* [Work item] Could you restate the entries below word for word?

* [Stored data entries]
>>
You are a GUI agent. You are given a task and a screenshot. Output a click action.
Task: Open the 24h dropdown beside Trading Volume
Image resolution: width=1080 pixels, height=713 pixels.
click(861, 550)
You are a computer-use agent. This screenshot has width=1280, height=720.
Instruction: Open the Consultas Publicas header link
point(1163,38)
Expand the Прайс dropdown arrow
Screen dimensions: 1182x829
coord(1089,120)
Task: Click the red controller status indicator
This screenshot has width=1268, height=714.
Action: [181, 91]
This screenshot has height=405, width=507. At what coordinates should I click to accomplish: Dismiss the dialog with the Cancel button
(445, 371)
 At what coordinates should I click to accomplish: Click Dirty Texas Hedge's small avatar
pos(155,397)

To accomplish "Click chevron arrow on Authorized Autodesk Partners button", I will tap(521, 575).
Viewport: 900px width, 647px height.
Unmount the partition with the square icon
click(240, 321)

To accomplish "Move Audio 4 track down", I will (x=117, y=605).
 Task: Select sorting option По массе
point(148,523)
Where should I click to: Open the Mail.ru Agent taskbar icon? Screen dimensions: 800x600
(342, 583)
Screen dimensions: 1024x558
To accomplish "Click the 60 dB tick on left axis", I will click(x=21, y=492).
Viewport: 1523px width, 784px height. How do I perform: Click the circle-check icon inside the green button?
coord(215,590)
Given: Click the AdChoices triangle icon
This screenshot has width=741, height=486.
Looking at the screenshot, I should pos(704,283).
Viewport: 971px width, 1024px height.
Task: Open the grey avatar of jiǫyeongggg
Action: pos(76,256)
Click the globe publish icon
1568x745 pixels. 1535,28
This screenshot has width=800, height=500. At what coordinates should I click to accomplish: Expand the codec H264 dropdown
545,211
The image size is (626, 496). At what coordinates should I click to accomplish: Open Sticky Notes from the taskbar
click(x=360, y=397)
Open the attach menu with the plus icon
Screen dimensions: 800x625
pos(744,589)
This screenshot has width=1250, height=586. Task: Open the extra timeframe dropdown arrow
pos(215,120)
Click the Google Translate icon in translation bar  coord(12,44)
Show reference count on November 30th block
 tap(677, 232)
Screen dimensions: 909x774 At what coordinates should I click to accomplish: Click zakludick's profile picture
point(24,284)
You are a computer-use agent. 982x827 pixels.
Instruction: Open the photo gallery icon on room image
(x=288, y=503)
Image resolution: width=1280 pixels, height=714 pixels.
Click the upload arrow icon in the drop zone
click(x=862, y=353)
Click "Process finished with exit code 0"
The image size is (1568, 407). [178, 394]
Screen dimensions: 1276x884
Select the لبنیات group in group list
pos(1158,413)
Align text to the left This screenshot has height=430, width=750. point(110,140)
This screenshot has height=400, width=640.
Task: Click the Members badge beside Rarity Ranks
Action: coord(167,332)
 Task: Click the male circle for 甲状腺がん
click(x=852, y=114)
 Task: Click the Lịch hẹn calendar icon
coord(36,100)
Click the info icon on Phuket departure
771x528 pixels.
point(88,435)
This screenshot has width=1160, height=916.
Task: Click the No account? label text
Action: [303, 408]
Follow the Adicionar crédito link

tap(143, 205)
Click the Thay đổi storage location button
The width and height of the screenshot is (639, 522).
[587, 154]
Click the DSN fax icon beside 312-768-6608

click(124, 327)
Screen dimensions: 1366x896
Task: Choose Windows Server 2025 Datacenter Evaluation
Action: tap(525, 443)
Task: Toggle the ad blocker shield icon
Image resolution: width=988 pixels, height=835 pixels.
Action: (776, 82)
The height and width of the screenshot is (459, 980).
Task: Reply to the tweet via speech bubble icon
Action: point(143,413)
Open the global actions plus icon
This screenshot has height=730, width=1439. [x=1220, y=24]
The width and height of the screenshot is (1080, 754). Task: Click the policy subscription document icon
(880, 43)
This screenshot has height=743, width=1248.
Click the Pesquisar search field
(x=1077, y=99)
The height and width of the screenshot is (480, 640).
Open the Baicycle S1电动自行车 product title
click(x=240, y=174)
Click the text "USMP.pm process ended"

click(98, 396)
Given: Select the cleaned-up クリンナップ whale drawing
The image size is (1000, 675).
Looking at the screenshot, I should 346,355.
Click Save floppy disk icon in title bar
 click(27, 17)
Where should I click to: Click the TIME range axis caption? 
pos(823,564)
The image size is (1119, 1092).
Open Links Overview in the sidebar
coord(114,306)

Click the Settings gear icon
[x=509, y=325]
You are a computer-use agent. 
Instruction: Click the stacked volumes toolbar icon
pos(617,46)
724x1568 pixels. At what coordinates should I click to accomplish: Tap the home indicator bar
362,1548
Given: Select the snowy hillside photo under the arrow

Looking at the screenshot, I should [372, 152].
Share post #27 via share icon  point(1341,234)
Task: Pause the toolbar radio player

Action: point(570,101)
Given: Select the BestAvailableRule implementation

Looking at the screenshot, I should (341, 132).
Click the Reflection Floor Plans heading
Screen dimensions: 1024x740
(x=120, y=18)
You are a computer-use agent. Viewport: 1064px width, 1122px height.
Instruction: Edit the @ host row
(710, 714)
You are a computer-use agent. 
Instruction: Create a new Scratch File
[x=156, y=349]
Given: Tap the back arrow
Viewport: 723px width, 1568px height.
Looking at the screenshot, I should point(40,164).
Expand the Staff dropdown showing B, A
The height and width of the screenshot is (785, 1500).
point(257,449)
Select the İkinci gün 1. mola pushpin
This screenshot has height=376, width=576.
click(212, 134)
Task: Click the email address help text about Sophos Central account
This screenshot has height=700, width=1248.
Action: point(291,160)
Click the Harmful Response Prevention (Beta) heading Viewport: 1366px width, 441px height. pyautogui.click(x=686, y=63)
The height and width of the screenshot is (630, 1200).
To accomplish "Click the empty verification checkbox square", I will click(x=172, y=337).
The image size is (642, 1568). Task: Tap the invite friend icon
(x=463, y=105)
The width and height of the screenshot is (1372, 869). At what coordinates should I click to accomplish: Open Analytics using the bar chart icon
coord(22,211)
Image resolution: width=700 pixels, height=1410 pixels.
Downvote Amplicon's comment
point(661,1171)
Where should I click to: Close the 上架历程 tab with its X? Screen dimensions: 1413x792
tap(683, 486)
<<
* [Exercise output]
You are a GUI agent. You are given a task and a screenshot. Output a click action.
Task: Open the 24h dropdown beside Trading Volume
Image resolution: width=1080 pixels, height=713 pixels.
click(861, 550)
You are a computer-use agent. This screenshot has width=1280, height=720.
Instruction: Open the Consultas Publicas header link
point(1163,38)
Expand the Прайс dropdown arrow
Screen dimensions: 1182x829
coord(1089,120)
Task: Click the red controller status indicator
This screenshot has width=1268, height=714.
Action: [181, 91]
This screenshot has height=405, width=507. At what coordinates should I click to accomplish: Dismiss the dialog with the Cancel button
(445, 371)
 At what coordinates should I click to accomplish: Click Dirty Texas Hedge's small avatar
pos(155,397)

To accomplish "Click chevron arrow on Authorized Autodesk Partners button", I will tap(521, 575).
Viewport: 900px width, 647px height.
Unmount the partition with the square icon
click(240, 321)

To accomplish "Move Audio 4 track down", I will (x=117, y=605).
 Task: Select sorting option По массе
point(148,523)
Where should I click to: Open the Mail.ru Agent taskbar icon? Screen dimensions: 800x600
(342, 583)
Screen dimensions: 1024x558
To accomplish "Click the 60 dB tick on left axis", I will click(x=21, y=492).
Viewport: 1523px width, 784px height. How do I perform: Click the circle-check icon inside the green button?
coord(215,590)
Given: Click the AdChoices triangle icon
This screenshot has width=741, height=486.
Looking at the screenshot, I should pos(704,283).
Viewport: 971px width, 1024px height.
Task: Open the grey avatar of jiǫyeongggg
Action: pos(76,256)
Click the globe publish icon
1568x745 pixels. 1535,28
This screenshot has width=800, height=500. At what coordinates should I click to accomplish: Expand the codec H264 dropdown
545,211
The image size is (626, 496). At what coordinates should I click to accomplish: Open Sticky Notes from the taskbar
click(x=360, y=397)
Open the attach menu with the plus icon
Screen dimensions: 800x625
pos(744,589)
This screenshot has width=1250, height=586. Task: Open the extra timeframe dropdown arrow
pos(215,120)
Click the Google Translate icon in translation bar  coord(12,44)
Show reference count on November 30th block
 tap(677, 232)
Screen dimensions: 909x774 At what coordinates should I click to accomplish: Click zakludick's profile picture
point(24,284)
You are a computer-use agent. 982x827 pixels.
Instruction: Open the photo gallery icon on room image
(x=288, y=503)
Image resolution: width=1280 pixels, height=714 pixels.
Click the upload arrow icon in the drop zone
click(x=862, y=353)
Click "Process finished with exit code 0"
The image size is (1568, 407). [178, 394]
Screen dimensions: 1276x884
Select the لبنیات group in group list
pos(1158,413)
Align text to the left This screenshot has height=430, width=750. point(110,140)
This screenshot has height=400, width=640.
Task: Click the Members badge beside Rarity Ranks
Action: coord(167,332)
 Task: Click the male circle for 甲状腺がん
click(x=852, y=114)
 Task: Click the Lịch hẹn calendar icon
coord(36,100)
Click the info icon on Phuket departure
771x528 pixels.
point(88,435)
This screenshot has width=1160, height=916.
Task: Click the No account? label text
Action: [303, 408]
Follow the Adicionar crédito link

tap(143, 205)
Click the Thay đổi storage location button
The width and height of the screenshot is (639, 522).
[587, 154]
Click the DSN fax icon beside 312-768-6608

click(124, 327)
Screen dimensions: 1366x896
Task: Choose Windows Server 2025 Datacenter Evaluation
Action: tap(525, 443)
Task: Toggle the ad blocker shield icon
Image resolution: width=988 pixels, height=835 pixels.
Action: (776, 82)
The height and width of the screenshot is (459, 980).
Task: Reply to the tweet via speech bubble icon
Action: point(143,413)
Open the global actions plus icon
This screenshot has height=730, width=1439. [x=1220, y=24]
The width and height of the screenshot is (1080, 754). Task: Click the policy subscription document icon
(880, 43)
This screenshot has height=743, width=1248.
Click the Pesquisar search field
(x=1077, y=99)
The height and width of the screenshot is (480, 640).
Open the Baicycle S1电动自行车 product title
click(x=240, y=174)
Click the text "USMP.pm process ended"

click(98, 396)
Given: Select the cleaned-up クリンナップ whale drawing
The image size is (1000, 675).
Looking at the screenshot, I should 346,355.
Click Save floppy disk icon in title bar
 click(27, 17)
Where should I click to: Click the TIME range axis caption? 
pos(823,564)
The image size is (1119, 1092).
Open Links Overview in the sidebar
coord(114,306)

Click the Settings gear icon
[x=509, y=325]
You are a computer-use agent. 
Instruction: Click the stacked volumes toolbar icon
pos(617,46)
724x1568 pixels. At what coordinates should I click to accomplish: Tap the home indicator bar
362,1548
Given: Select the snowy hillside photo under the arrow

Looking at the screenshot, I should [372, 152].
Share post #27 via share icon  point(1341,234)
Task: Pause the toolbar radio player

Action: point(570,101)
Given: Select the BestAvailableRule implementation

Looking at the screenshot, I should (341, 132).
Click the Reflection Floor Plans heading
Screen dimensions: 1024x740
(x=120, y=18)
You are a computer-use agent. Viewport: 1064px width, 1122px height.
Instruction: Edit the @ host row
(710, 714)
You are a computer-use agent. 
Instruction: Create a new Scratch File
[x=156, y=349]
Given: Tap the back arrow
Viewport: 723px width, 1568px height.
Looking at the screenshot, I should point(40,164).
Expand the Staff dropdown showing B, A
The height and width of the screenshot is (785, 1500).
point(257,449)
Select the İkinci gün 1. mola pushpin
This screenshot has height=376, width=576.
click(212, 134)
Task: Click the email address help text about Sophos Central account
This screenshot has height=700, width=1248.
Action: point(291,160)
Click the Harmful Response Prevention (Beta) heading Viewport: 1366px width, 441px height. pyautogui.click(x=686, y=63)
The height and width of the screenshot is (630, 1200).
To accomplish "Click the empty verification checkbox square", I will click(x=172, y=337).
The image size is (642, 1568). Task: Tap the invite friend icon
(x=463, y=105)
The width and height of the screenshot is (1372, 869). At what coordinates should I click to accomplish: Open Analytics using the bar chart icon
coord(22,211)
Image resolution: width=700 pixels, height=1410 pixels.
Downvote Amplicon's comment
point(661,1171)
Where should I click to: Close the 上架历程 tab with its X? Screen dimensions: 1413x792
tap(683, 486)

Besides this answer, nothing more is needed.